"""

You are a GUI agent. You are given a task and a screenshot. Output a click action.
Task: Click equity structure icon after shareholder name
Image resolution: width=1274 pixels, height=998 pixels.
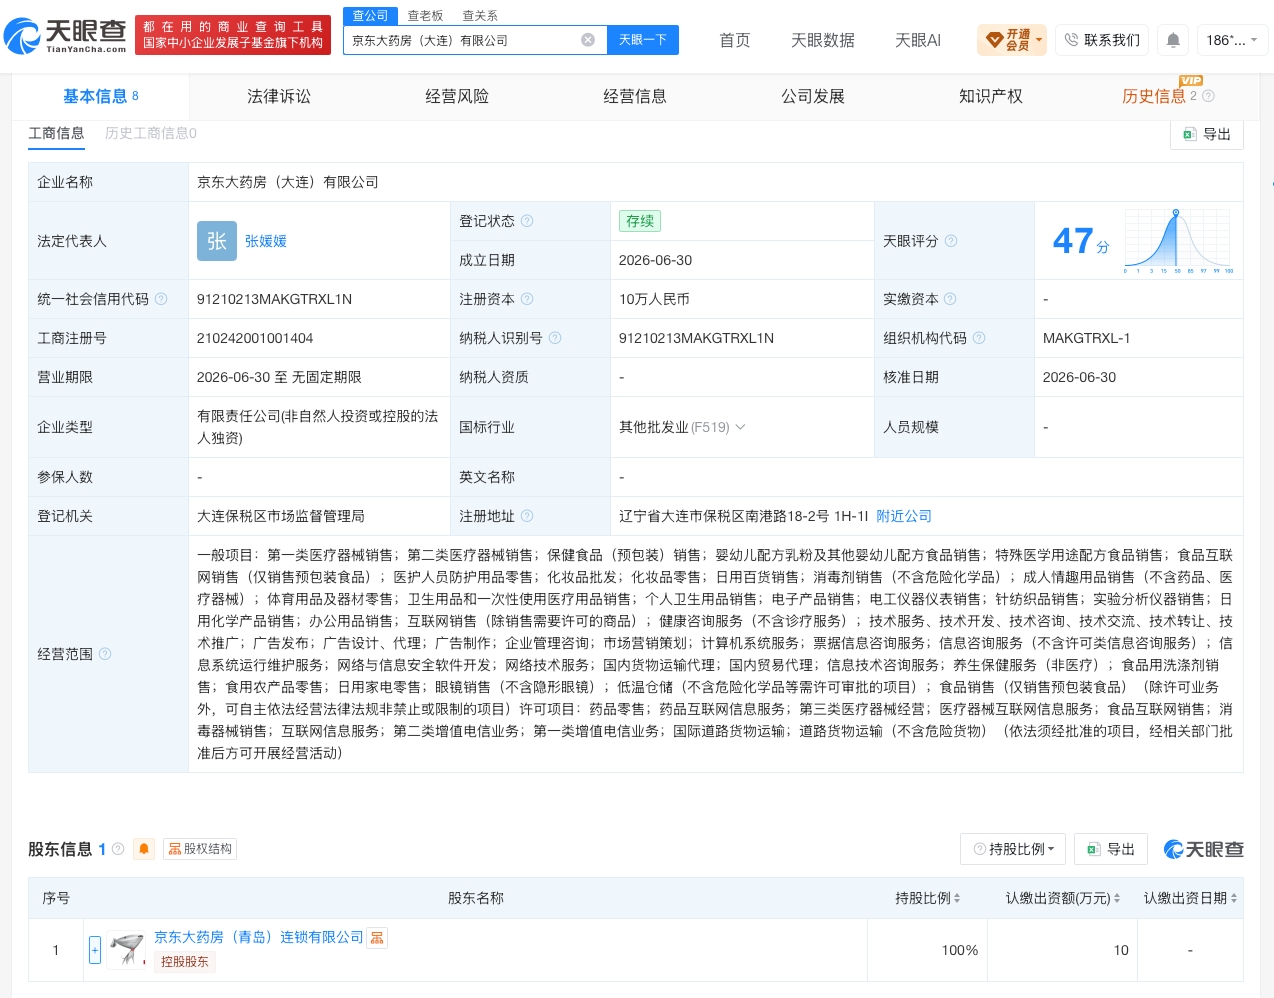click(x=377, y=937)
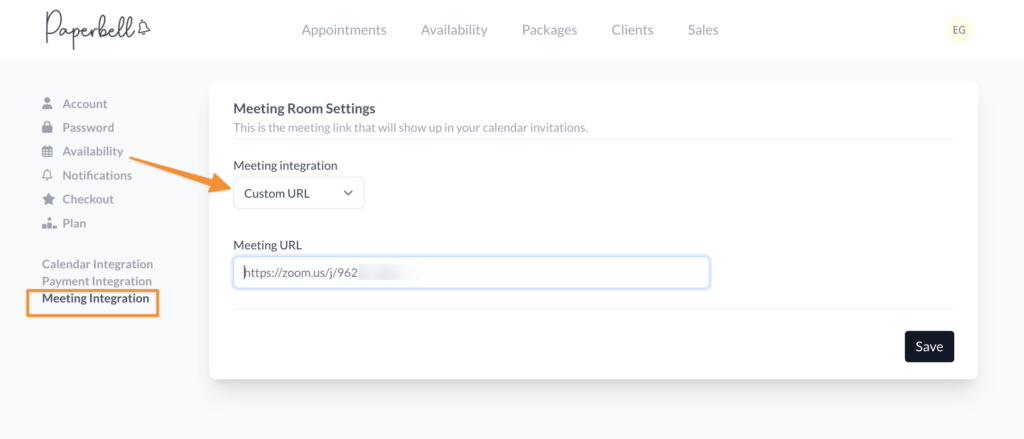Open Availability in top navigation
Screen dimensions: 1024x439
[454, 30]
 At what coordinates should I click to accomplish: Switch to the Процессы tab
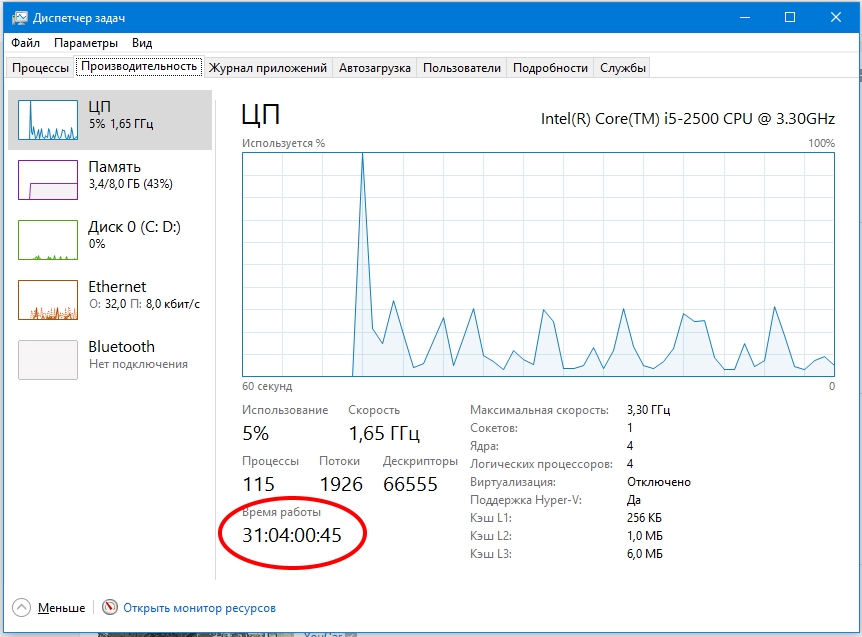tap(41, 68)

"""

* [Your goal] Pictures aside, return all of the material exactly as written.

* [Exercise response]
You are a GUI agent. You are given a task and a screenshot. Output a click action.
Task: Click equity structure icon after shareholder name
Image resolution: width=1274 pixels, height=998 pixels.
click(x=377, y=937)
Open Availability in top navigation
Screen dimensions: 1024x439
[454, 30]
 At what coordinates should I click to accomplish: Switch to the Процессы tab
tap(41, 68)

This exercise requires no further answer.